Ею можно пропороть шею врагу или выбить глаз.... Именно так развивается острый дорожный параноид, самый яркий пример острого чувственного бреда преследования.
Следующий вид бреда, который мы рассмотрим, выделяемый по своему содержанию, - эротический бред. Много лет мы встречались только с интерпретативным, систематизированным вариантом этого бреда - убеждением в эротической, сексуальной влюбленности кого-либо в больного. В этих беседах приведем пример и острого чувственного бреда данного содержания. Сначала - вариант интерпретативного эротического бреда.

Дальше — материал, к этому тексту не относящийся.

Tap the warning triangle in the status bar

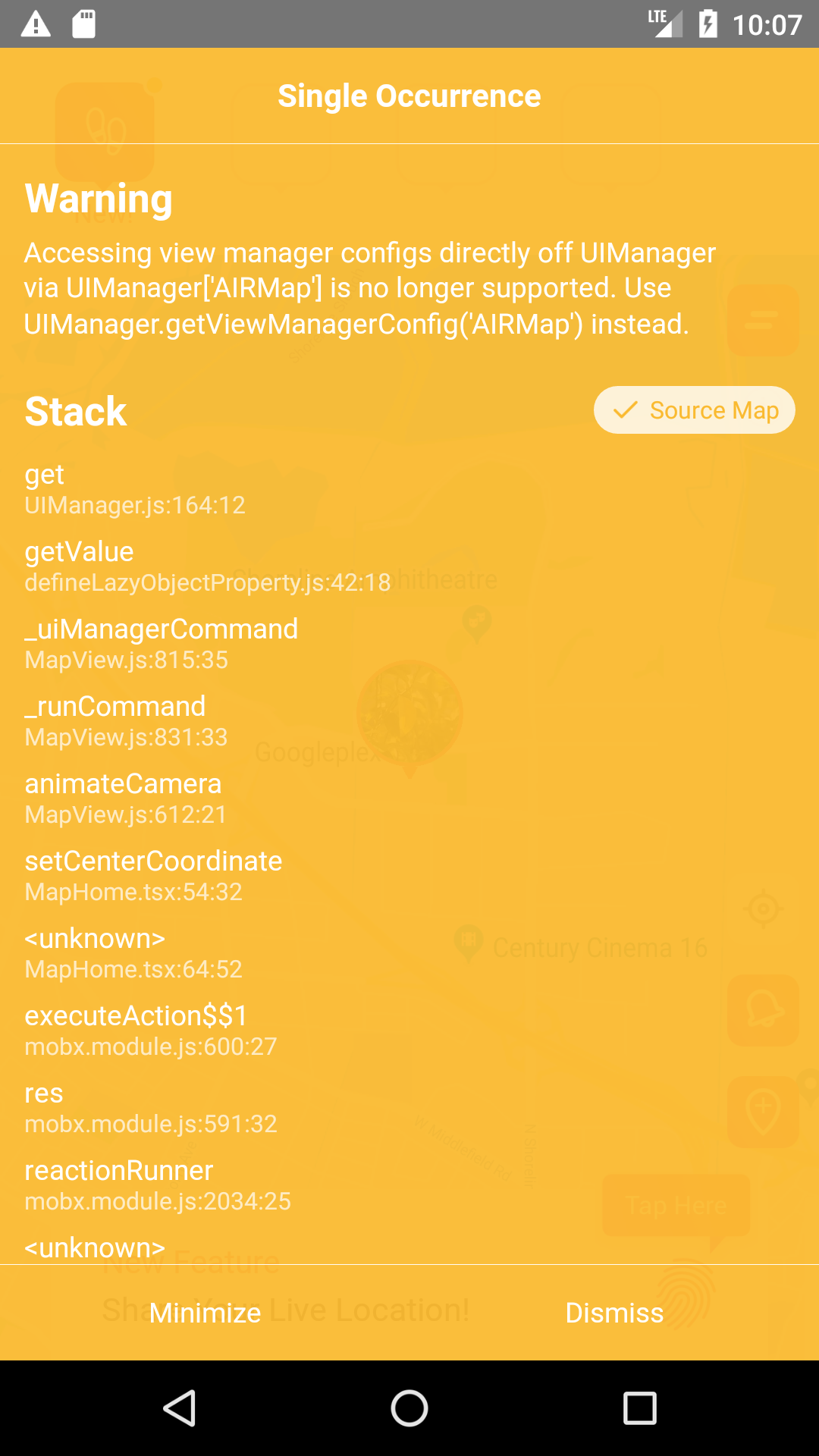pyautogui.click(x=36, y=24)
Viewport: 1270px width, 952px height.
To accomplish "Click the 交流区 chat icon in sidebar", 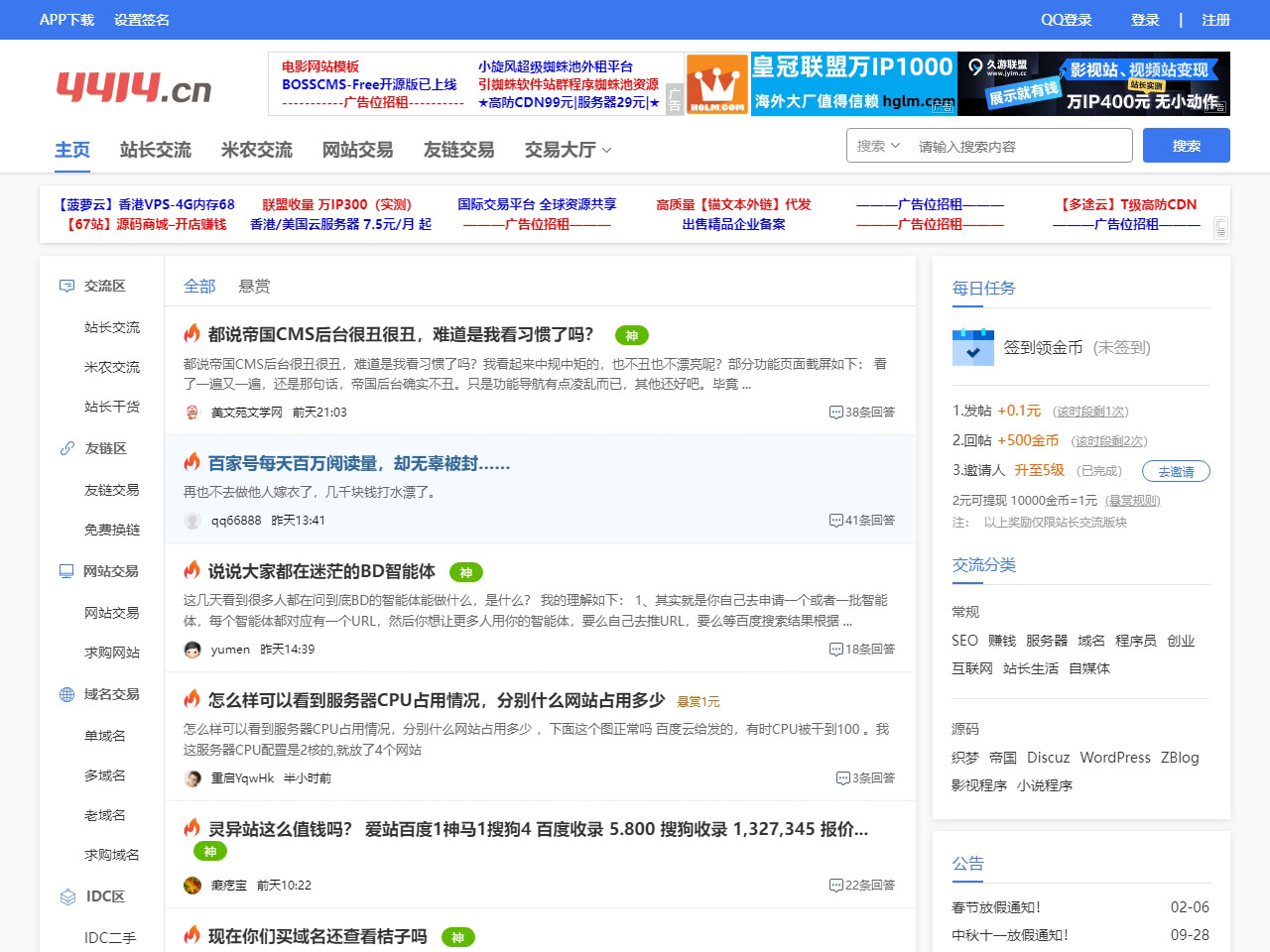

Девушка 19 лет, учащаяся профтехучилища, заболевшая в 17лет психическим заболеванием, на протяжении двух лет (как выяснилось впоследствии) постепенно осознавала, что преподаватель училища, 43-летний мужчина, влюблен в нее и только семейные обстоятельства этого человека препятствуют ее счастью. Она замечала особые взгляды, изменение походки преподавателя в присутствии нашей пациентки, ношение необычных рубашек, обуви. Даже портфель был у него не такой, как у всех, и он почему-то старался открыть его и что-нибудь вытащить только в ее присутствии. На наш вопрос, как она знает, открывал ли он портфель в ее отсутствие, ведь у нее нет постоянной видеосъемки его обращения со своим портфелем, она отвечала коротко и ясно: «Знаю». Один из решающих, с ее точки зрения, аргументов сводился к тому, что учитель сказал как-то раз на уроке: «Ну, что, милочка...» И хотя так он называл многих учащихся-девушек, ей эти слова он сказал особо ласковым задушевным тоном. Через два года после начала болезни, твердо убедившись в любви своего преподавателя, она пришла в подъезд дома, где проживал учитель, села на ступеньку лестницы и стала ждать жену своего «принца». Та появилась с двумя детьми, уже ближе к вечеру. Пациентка заявила ей твердо и веско, что она и муж этой женщины любят друг друга, если им будут мешать, она убьет и жену своего возлюбленного, и его детей. Наутро преподаватель с бледным лицом появился в кабинете главного врача ПНД с воплем о помощи. Он сообщил, что даже не может вспомнить, как внешне выглядит эта ученица, у него их несколько десятков, он продолжал искренне убеждать в том, что между ним и его ученицей ничего нет и не было.